Adult infiltrating gliomas with WHO 2016 integrated diagnosis: additional prognostic roles of ATRX and TERT

  • Melike PekmezciEmail author
  • Terri Rice
  • Annette M. Molinaro
  • Kyle M. Walsh
  • Paul A. Decker
  • Helen Hansen
  • Hugues Sicotte
  • Thomas M. Kollmeyer
  • Lucie S. McCoy
  • Gobinda Sarkar
  • Arie Perry
  • Caterina Giannini
  • Tarik Tihan
  • Mitchel S. Berger
  • Joseph L. Wiemels
  • Paige M. Bracci
  • Jeanette E. Eckel-Passow
  • Daniel H. Lachance
  • Jennifer Clarke
  • Jennie W. Taylor
  • Tracy Luks
  • John K. Wiencke
  • Robert B. Jenkins
  • Margaret R. Wrensch
Original Paper

Abstract

The “integrated diagnosis” for infiltrating gliomas in the 2016 revised World Health Organization (WHO) classification of tumors of the central nervous system requires assessment of the tumor for IDH mutations and 1p/19q codeletion. Since TERT promoter mutations and ATRX alterations have been shown to be associated with prognosis, we analyzed whether these tumor markers provide additional prognostic information within each of the five WHO 2016 categories. We used data for 1206 patients from the UCSF Adult Glioma Study, the Mayo Clinic and The Cancer Genome Atlas (TCGA) with infiltrative glioma, grades II-IV for whom tumor status for IDH, 1p/19q codeletion, ATRX, and TERT had been determined. All cases were assigned to one of 5 groups following the WHO 2016 diagnostic criteria based on their morphologic features, and IDH and 1p/19q codeletion status. These groups are: (1) Oligodendroglioma, IDH-mutant and 1p/19q-codeleted; (2) Astrocytoma, IDH-mutant; (3) Glioblastoma, IDH-mutant; (4) Glioblastoma, IDH-wildtype; and (5) Astrocytoma, IDH-wildtype. Within each group, we used univariate and multivariate Cox proportional hazards models to assess associations of overall survival with patient age at diagnosis, grade, and ATRX alteration status and/or TERT promoter mutation status. Among Group 1 IDH-mutant 1p/19q-codeleted oligodendrogliomas, the TERT-WT group had significantly worse overall survival than the TERT-MUT group (HR: 2.72, 95% CI 1.05–7.04, p = 0.04). In both Group 2, IDH-mutant astrocytomas and Group 3, IDH-mutant glioblastomas, neither TERT mutations nor ATRX alterations were significantly associated with survival. Among Group 4, IDH-wildtype glioblastomas, ATRX alterations were associated with favorable outcomes (HR: 0.36, 95% CI 0.17–0.81, p = 0.01). Among Group 5, IDH-wildtype astrocytomas, the TERT-WT group had significantly better overall survival than the TERT-MUT group (HR: 0.48, 95% CI 0.27–0.87), p = 0.02). Thus, we present evidence that in certain WHO 2016 diagnostic groups, testing for TERT promoter mutations or ATRX alterations may provide additional useful prognostic information.

Keywords

Glioma classification ATRX alteration TERT promoter mutation Brain tumor prognosis Telomere maintenance 

Notes

Acknowledgements

Work at University of California, San Francisco, was supported by the National Institutes of Health (Grant Numbers R01CA52689, P50CA097257, R01CA126831, R01CA139020 and R25CA112355), as well as the loglio Collective, the National Brain Tumor Foundation, The Sontag Foundation, the Stanley D. Lewis and Virginia S. Lewis Endowed Chair in Brain Tumor Research, the Robert Magnin Newman Endowed Chair in Neuro-oncology, and by donations from families and friends of John Berardi, Helen Glaser, Elvera Olsen, Raymond E. Cooper, and William Martinusen.

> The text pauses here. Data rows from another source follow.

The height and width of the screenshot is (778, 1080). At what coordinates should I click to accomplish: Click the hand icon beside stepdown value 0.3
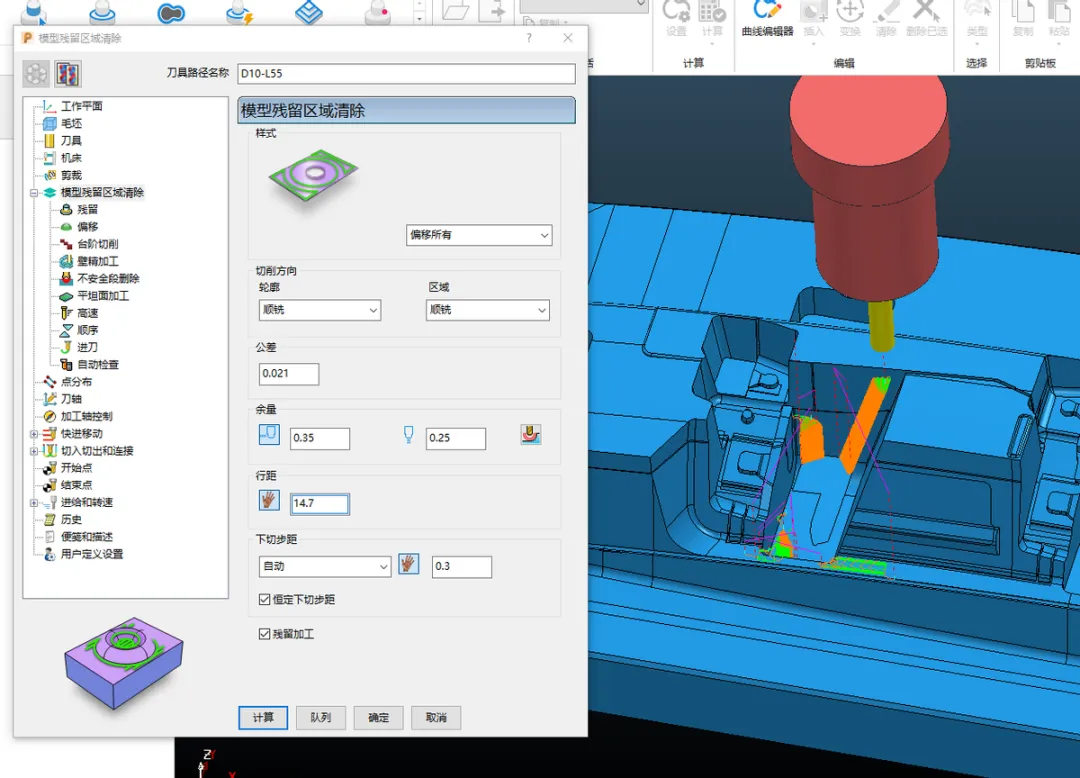(x=408, y=564)
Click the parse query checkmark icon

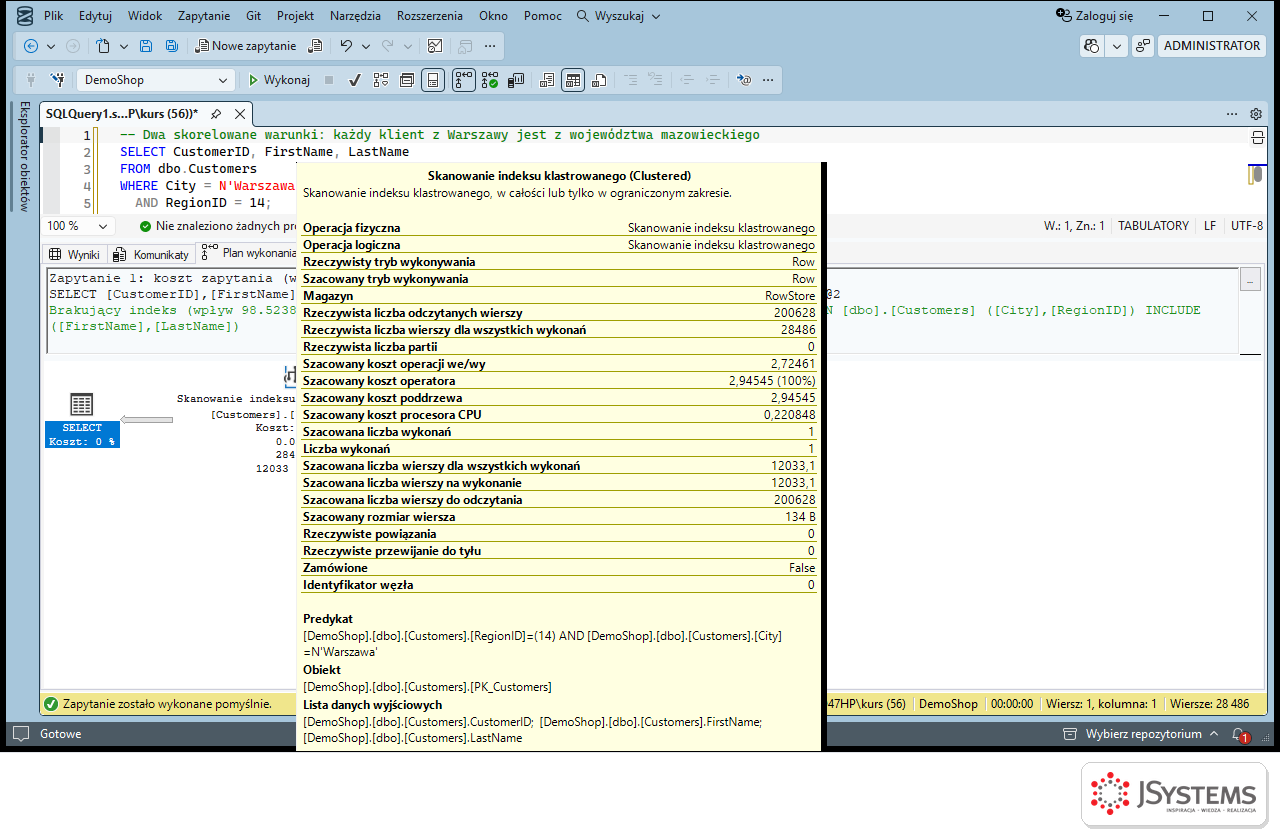tap(354, 80)
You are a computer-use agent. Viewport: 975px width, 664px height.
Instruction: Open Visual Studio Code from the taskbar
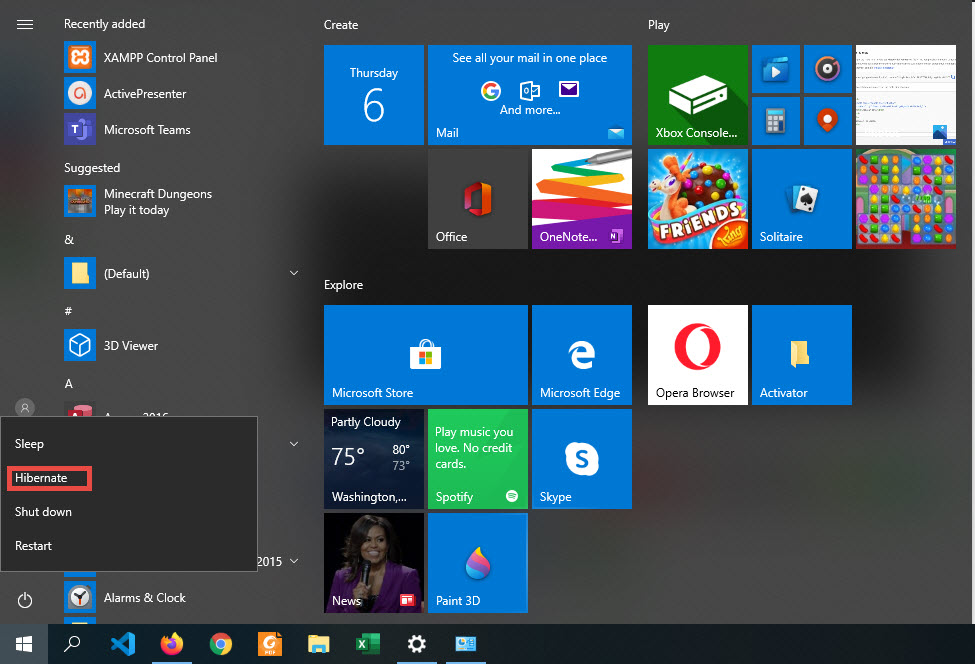pyautogui.click(x=123, y=644)
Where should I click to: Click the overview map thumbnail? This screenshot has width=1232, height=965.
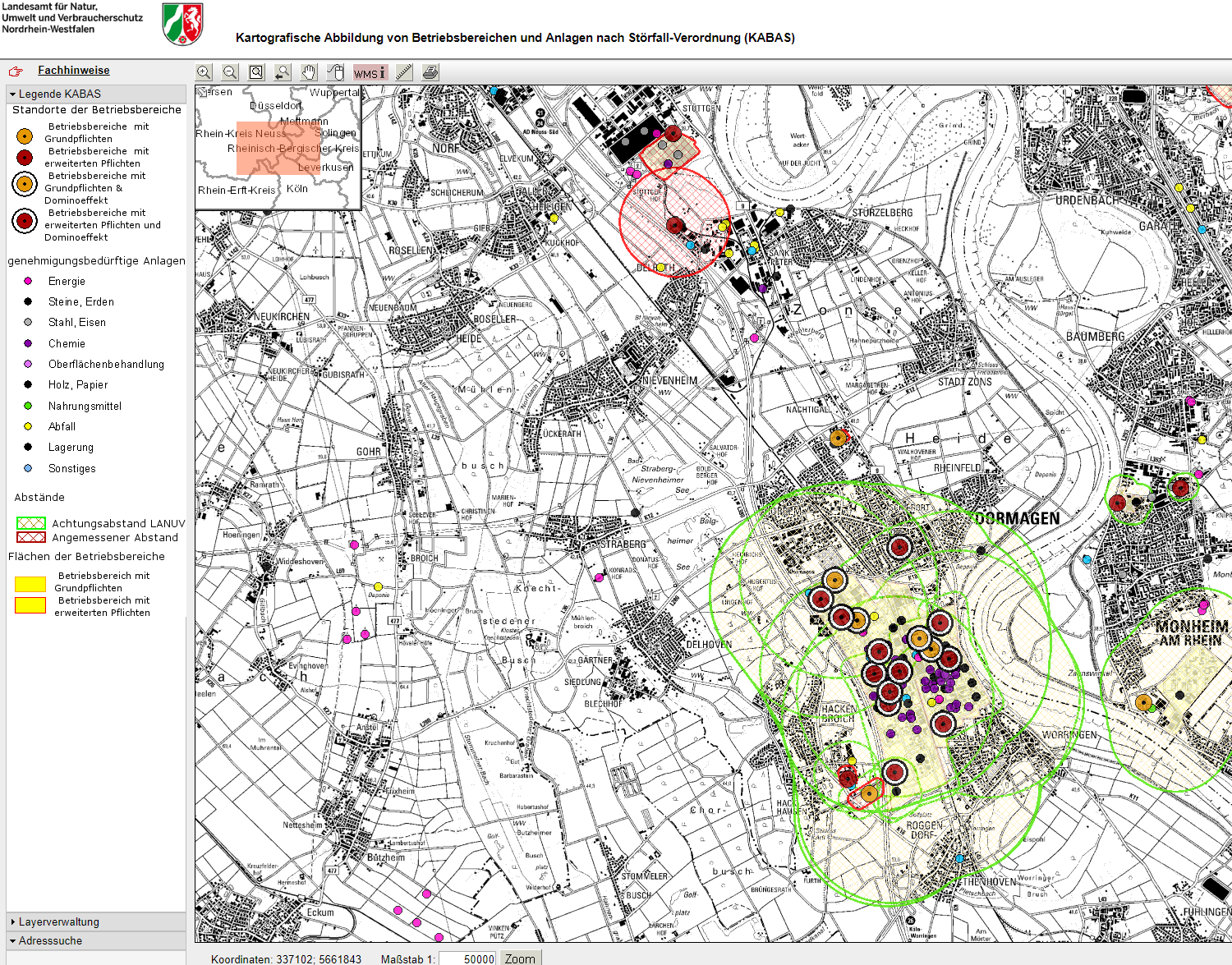[x=278, y=148]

Work at the Mayo Clinic was supported by the National Institutes of Health (Grant Numbers P50CA108961 and P30CA15083), National Institute of Neurological Disorders and Stroke (Grant Number RC1NS068222Z), the Bernie and Edith Waterman Foundation, and the Ting Tsung and Wei Fong Chao Family Foundation.

This publication was supported by the National Center for Research Resources and the National Center for Advancing Translational Sciences, National Institutes of Health, through UCSF-CTSI Grant Number UL1RR024131. Its contents are solely the responsibility of the authors and do not necessarily represent the official views of the NIH.

The collection of cancer incidence data used in this study was supported by the California Department of Public Health as part of the statewide cancer reporting program mandated by California Health and Safety Code Sect. 103885; the National Cancer Institute’s Surveillance, Epidemiology and End Results Program under contract HHSN261201000140C awarded to the Cancer Prevention Institute of California, contract HHSN261201000035C awarded to the University of Southern California, and contract HHSN261201000034C awarded to the Public Health Institute; and the Centers for Disease Control and Prevention’s National Program of Cancer Registries, under agreement # U58DP003862-01 awarded to the California Department of Public Health. The ideas and opinions expressed herein are those of the author(s) and endorsement by the State of California Department of Public Health, the National Cancer Institute, and the Centers for Disease Control and Prevention or their Contractors and Subcontractors is not intended nor should be inferred.

The results published here are in whole or part based upon data generated by The Cancer Genome Atlas managed by the NCI and NHGRI. Information about TCGA can be found at http://cancergenome.nih.gov.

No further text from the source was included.